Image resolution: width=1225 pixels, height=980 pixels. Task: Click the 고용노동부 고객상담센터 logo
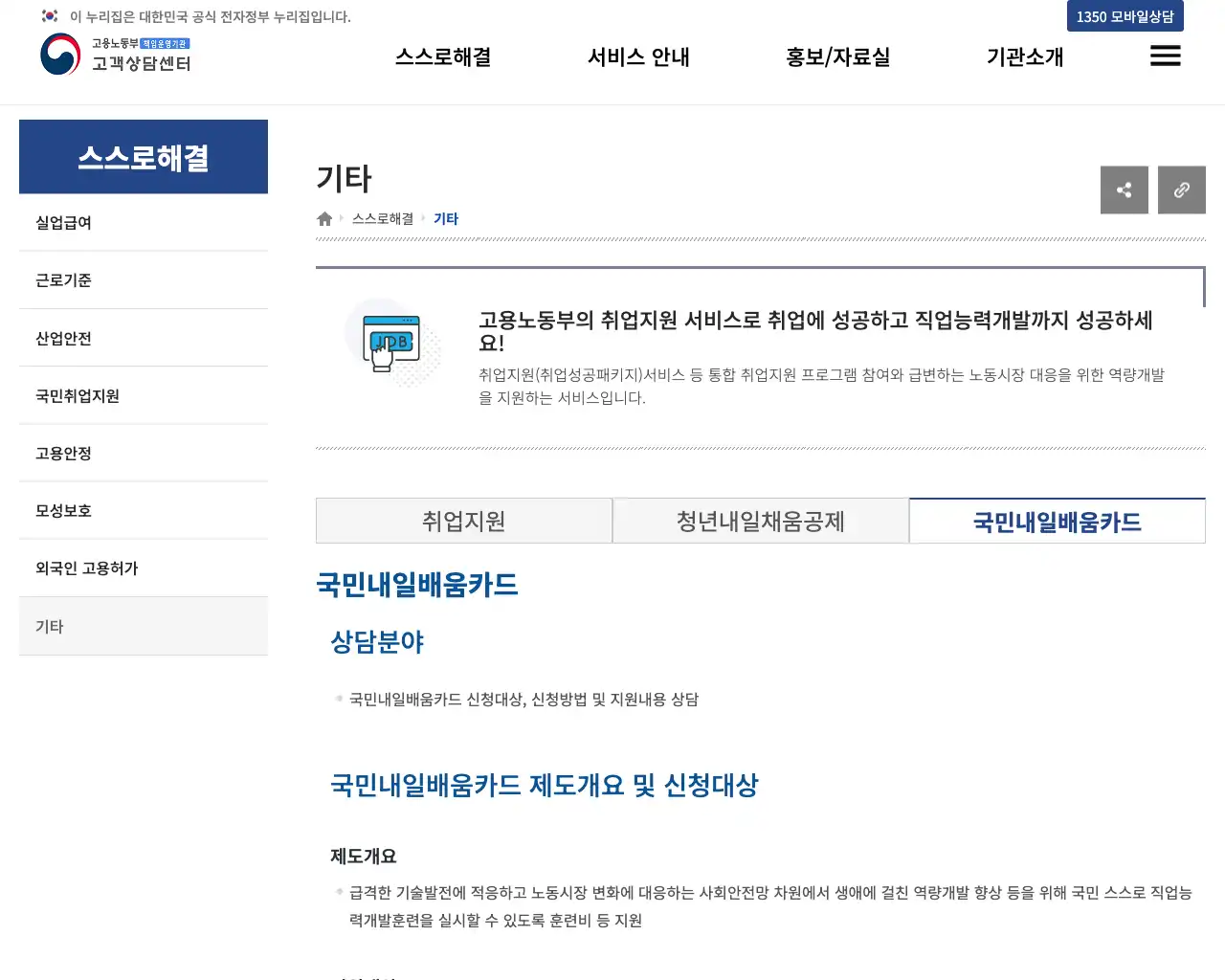[115, 56]
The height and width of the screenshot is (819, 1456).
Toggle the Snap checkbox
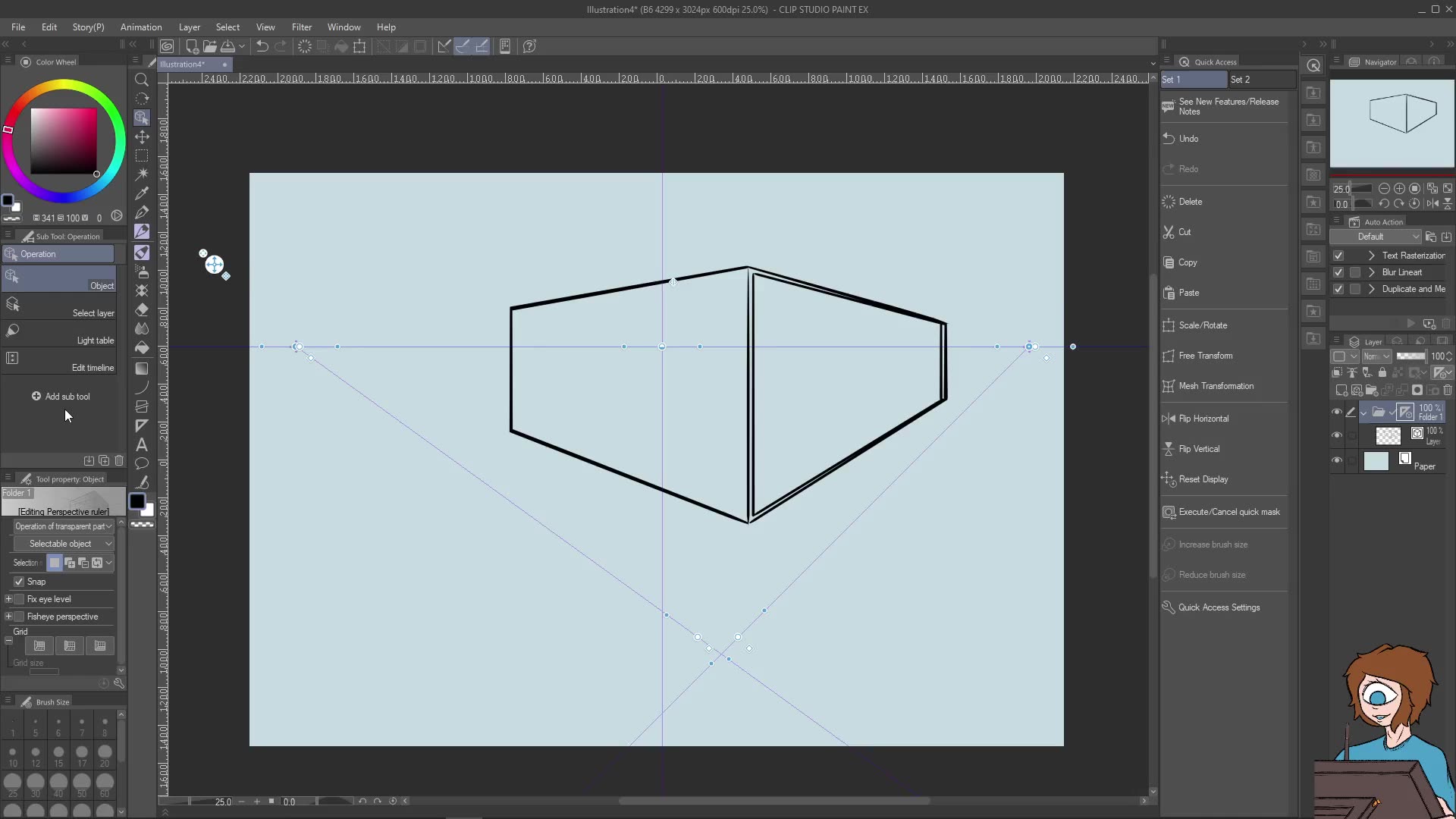pyautogui.click(x=20, y=582)
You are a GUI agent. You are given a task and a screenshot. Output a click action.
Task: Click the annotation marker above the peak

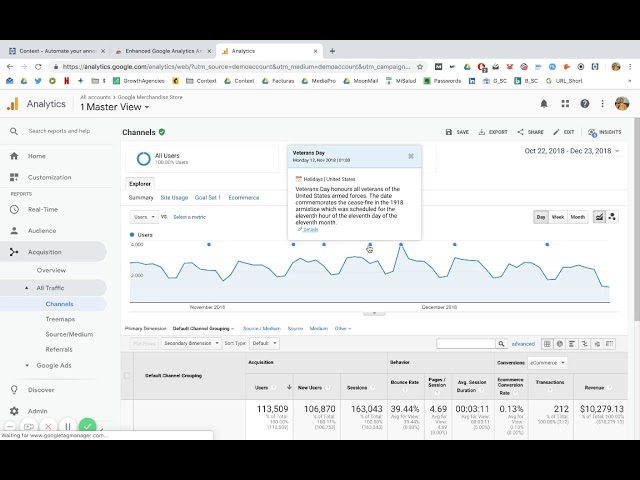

● ● ● ●

DESCRIPTION OF THE TASK -> Which lines of the items above contain the word "width"? Pull out each of those lines and copy it in full.

ANSWER TO THE TASK ->
Image resolution: width=1225 pixels, height=980 pixels. Task: Click the 고용노동부 고객상담센터 logo
The height and width of the screenshot is (819, 1456).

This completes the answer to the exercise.